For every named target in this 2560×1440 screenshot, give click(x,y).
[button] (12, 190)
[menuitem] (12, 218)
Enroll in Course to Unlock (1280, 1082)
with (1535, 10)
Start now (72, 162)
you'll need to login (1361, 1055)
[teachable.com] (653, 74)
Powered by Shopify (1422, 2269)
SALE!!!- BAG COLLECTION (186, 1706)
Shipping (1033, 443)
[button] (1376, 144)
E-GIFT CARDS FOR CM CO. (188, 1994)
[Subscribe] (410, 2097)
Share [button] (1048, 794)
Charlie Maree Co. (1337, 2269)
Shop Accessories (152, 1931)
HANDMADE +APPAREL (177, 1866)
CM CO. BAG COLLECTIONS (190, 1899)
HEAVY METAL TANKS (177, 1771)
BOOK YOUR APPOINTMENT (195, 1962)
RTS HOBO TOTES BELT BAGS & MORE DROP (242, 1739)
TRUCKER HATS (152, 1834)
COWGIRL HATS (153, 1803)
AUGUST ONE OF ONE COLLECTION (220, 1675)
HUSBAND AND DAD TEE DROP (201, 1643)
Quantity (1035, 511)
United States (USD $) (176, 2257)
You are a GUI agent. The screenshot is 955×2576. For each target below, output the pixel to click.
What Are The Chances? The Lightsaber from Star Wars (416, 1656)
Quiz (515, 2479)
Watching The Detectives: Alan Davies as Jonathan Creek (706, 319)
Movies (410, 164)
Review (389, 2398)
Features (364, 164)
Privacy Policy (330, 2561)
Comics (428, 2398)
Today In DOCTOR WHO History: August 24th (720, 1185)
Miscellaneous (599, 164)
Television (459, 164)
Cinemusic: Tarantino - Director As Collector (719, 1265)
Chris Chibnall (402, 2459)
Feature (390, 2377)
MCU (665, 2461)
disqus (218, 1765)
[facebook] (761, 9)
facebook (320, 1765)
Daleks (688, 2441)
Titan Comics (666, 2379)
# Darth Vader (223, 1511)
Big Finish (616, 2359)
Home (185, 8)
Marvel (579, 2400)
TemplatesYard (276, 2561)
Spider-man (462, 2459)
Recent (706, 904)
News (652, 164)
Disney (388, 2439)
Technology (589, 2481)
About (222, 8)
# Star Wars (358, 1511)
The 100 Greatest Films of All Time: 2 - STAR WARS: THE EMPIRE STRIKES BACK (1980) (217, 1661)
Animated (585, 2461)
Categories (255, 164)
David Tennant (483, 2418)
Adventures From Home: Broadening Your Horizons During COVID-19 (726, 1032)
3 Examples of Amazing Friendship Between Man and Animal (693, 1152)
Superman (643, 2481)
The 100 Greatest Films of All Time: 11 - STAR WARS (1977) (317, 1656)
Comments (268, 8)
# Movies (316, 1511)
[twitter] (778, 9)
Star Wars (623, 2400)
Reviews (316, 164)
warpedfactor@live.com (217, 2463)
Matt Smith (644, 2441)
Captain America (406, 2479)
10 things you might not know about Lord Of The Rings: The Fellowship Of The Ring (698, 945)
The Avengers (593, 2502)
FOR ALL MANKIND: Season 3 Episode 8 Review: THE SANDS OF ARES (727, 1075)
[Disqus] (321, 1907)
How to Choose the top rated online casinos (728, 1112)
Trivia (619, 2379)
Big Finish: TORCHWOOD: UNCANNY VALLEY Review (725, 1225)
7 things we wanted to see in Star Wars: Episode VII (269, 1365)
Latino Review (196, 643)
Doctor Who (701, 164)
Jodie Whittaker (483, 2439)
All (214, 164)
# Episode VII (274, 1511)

#### Task to complete:
The first line of the records begins the span, and the line containing "[Subscribe] (410, 2097)" ends it. Reproduce that span exactly, both ends included.

#### Task response:
For every named target in this 2560×1440 screenshot, give click(x,y).
[button] (12, 190)
[menuitem] (12, 218)
Enroll in Course to Unlock (1280, 1082)
with (1535, 10)
Start now (72, 162)
you'll need to login (1361, 1055)
[teachable.com] (653, 74)
Powered by Shopify (1422, 2269)
SALE!!!- BAG COLLECTION (186, 1706)
Shipping (1033, 443)
[button] (1376, 144)
E-GIFT CARDS FOR CM CO. (188, 1994)
[Subscribe] (410, 2097)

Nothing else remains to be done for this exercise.